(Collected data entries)
+---+
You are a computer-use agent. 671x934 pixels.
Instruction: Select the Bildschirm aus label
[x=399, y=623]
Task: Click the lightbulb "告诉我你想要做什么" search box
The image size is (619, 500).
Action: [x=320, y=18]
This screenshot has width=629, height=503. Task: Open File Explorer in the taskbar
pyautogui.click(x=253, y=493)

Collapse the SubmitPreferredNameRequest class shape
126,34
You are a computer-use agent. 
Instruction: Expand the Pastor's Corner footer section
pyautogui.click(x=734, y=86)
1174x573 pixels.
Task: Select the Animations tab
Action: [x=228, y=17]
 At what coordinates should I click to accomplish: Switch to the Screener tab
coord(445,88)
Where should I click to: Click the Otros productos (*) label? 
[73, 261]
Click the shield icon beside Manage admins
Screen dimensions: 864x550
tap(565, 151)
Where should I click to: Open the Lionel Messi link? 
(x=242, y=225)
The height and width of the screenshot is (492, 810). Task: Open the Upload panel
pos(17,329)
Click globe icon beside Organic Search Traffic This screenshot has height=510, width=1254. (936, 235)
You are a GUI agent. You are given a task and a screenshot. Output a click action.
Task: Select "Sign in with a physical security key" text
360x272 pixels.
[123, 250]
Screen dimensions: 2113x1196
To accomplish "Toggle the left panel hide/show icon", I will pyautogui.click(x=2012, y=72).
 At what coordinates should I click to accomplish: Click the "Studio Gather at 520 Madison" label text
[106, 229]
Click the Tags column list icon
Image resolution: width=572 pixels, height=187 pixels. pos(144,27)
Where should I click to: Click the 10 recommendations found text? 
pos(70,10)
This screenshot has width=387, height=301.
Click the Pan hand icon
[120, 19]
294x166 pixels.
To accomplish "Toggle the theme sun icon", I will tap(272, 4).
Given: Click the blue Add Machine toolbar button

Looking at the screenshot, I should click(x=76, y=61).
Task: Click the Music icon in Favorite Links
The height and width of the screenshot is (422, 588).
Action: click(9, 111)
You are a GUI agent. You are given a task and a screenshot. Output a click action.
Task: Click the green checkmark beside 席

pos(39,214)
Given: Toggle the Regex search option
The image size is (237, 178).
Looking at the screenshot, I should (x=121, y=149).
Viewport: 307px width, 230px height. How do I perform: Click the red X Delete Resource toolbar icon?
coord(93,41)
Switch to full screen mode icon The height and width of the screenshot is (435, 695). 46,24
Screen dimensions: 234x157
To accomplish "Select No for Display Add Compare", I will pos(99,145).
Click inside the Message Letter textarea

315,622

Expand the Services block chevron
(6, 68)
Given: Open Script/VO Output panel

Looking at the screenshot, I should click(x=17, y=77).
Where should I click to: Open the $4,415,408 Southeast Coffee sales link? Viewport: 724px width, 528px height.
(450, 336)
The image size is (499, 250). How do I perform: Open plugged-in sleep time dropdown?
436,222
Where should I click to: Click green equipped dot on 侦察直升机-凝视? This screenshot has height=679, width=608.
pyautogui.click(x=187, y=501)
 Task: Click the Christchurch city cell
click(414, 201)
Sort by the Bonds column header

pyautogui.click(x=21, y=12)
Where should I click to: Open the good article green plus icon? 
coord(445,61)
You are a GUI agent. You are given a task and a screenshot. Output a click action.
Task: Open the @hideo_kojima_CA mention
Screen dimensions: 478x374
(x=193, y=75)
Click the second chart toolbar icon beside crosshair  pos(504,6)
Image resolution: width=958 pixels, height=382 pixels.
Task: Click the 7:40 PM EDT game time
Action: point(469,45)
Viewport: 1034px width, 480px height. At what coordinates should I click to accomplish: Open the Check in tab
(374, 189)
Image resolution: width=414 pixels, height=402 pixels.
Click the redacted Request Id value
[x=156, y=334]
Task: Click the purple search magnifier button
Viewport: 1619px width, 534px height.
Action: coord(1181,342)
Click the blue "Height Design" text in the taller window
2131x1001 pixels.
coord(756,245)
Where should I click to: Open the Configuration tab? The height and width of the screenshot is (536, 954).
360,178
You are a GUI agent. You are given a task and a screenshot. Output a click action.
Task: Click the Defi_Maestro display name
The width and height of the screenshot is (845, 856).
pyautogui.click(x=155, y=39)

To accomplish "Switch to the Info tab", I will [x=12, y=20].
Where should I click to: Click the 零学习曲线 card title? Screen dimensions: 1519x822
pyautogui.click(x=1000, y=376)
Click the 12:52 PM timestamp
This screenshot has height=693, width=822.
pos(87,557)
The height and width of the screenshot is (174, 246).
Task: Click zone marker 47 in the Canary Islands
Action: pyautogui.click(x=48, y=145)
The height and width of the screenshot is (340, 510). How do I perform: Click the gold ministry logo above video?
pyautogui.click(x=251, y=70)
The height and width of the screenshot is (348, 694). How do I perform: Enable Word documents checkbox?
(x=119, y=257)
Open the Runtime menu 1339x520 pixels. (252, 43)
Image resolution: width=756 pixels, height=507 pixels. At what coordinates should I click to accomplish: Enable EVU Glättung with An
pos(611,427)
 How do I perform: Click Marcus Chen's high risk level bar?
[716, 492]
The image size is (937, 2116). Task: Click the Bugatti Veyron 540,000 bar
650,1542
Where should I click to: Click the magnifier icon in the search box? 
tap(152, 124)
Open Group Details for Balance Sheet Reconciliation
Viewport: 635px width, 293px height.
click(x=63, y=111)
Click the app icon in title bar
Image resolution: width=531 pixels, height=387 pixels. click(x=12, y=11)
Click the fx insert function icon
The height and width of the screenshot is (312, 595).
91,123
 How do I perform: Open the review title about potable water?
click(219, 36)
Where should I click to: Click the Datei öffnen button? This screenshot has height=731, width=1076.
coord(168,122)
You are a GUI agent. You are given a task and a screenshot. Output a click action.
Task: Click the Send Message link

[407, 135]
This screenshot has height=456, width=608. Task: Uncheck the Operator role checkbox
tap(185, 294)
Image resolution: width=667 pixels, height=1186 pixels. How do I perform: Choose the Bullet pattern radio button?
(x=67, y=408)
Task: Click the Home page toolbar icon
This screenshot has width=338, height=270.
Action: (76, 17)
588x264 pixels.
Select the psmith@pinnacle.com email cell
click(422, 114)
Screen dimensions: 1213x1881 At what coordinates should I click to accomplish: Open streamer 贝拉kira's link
+---+
● Exercise:
Some lines in the records may hold "Toggle"; state how many do, and give no more than that number.

● Solution to this exercise:
3